# Start of Material provided

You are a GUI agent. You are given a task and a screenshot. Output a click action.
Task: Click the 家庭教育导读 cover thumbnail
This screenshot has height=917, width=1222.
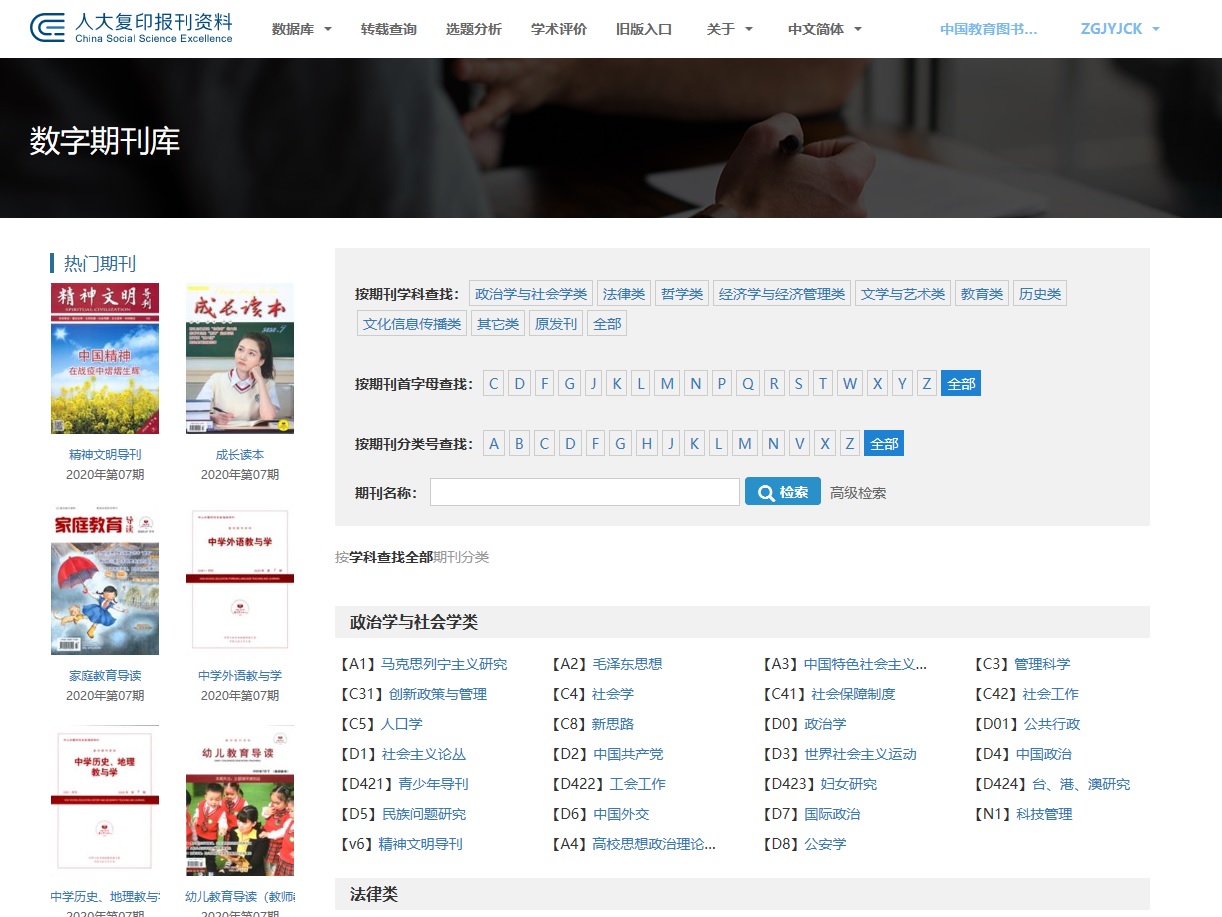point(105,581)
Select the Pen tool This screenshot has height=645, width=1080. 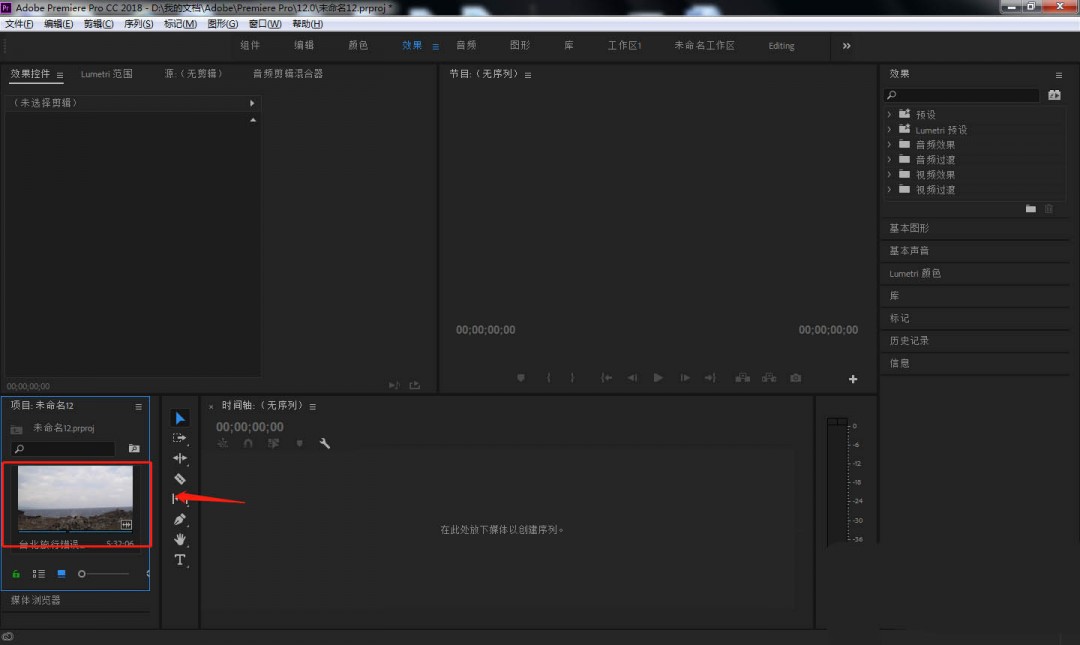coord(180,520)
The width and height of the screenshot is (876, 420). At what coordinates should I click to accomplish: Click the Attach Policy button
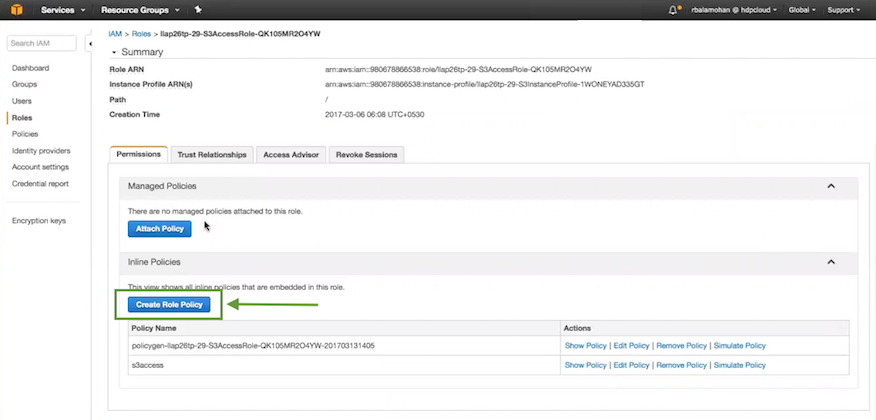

# End of Material provided

**Given problem:** Begin at the first line and stop after the line containing "point(105,581)"; reproduce those lines with "thumbnail" switched to "image" and everything else unchanged. Omit the pictures from your answer.

**Expected answer:**
You are a GUI agent. You are given a task and a screenshot. Output a click action.
Task: Click the 家庭教育导读 cover image
This screenshot has height=917, width=1222.
point(105,581)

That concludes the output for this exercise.